ピョンヤン冷麺は、一般的に牛肉または鶏肉のだし汁を冷やし、大根の水キムチの汁を1対1の割合で混ぜたスープを使う。大根の水キムチの汁の冷たくてさっぱりした味、肉のだし汁のほのかな香りが、飲み過ぎでつらくなった胃腸を楽にしてくれる。 スープの味がシンプルなため、好みは分かれるが、一度ピョンヤン冷麺の味にハマると、やみつきになってしまう。
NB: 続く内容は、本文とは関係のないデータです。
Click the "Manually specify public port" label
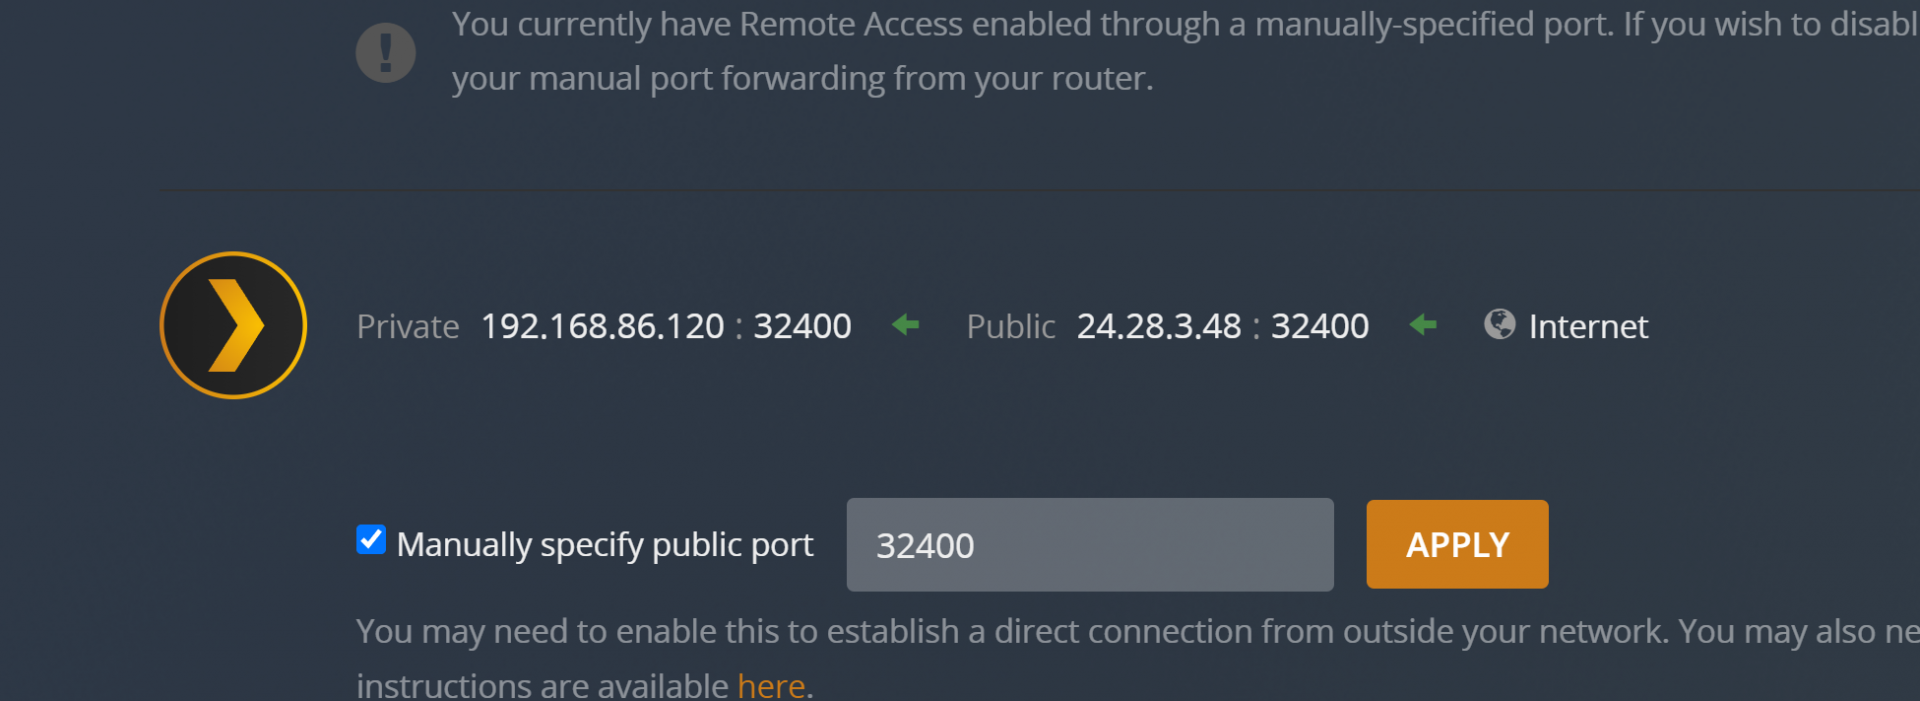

「ピョンヤン冷麺の風習」は、2022年にユネスコにより人類の無形文化遺産に登 録されている。
- ウレオク(又来屋)
- ソウル特別市チュン区チャンギョングンロ62-29
- +82-2-2265-0151
- 11:30~21:00 / 月曜日定休
- ピョンヤン冷麺 16,000ウォン
混ぜ冷麵 16,000ウォン
プルゴギ 37,000ウォン
- チョンインミョノク
- ソウル特別市ヨンドゥンポ区クックェデロ76ギル10 キリスト教バプテスト総会ビル1階
- +82-2-2683-2615
- 11:00~21:30 / 日曜日 11:00~21:00 / 休憩時間 15:00~17:00 / 年中無休
- ピョンヤン冷麺(冷麺、混ぜ冷麺) 13,000ウォン
十割そば(冷麺、混ぜ冷麺) 15,000ウォン
韓牛プルゴギ 32,000ウォン
- ピルドンミョノク
- ソウル特別市チュン区ソエロ26
- +82-2-2266-2611
- 11:00~20:30 / 日曜日定休
- 冷麺 14,000ウォン
混ぜ冷麺 14,000ウォン
豚肉炒め 30,000ウォン
楽しさと親密さが漂う酒の席、韓国での夜を最高の状態で楽しみたいなら、自分に合った酔い覚ましの料理を見つけるのも一つのコツといえるだろう。
※上記の内容は2023年9月現在の情報です。今後変更されることがありますのでお出かけ前に必ずご確認ください。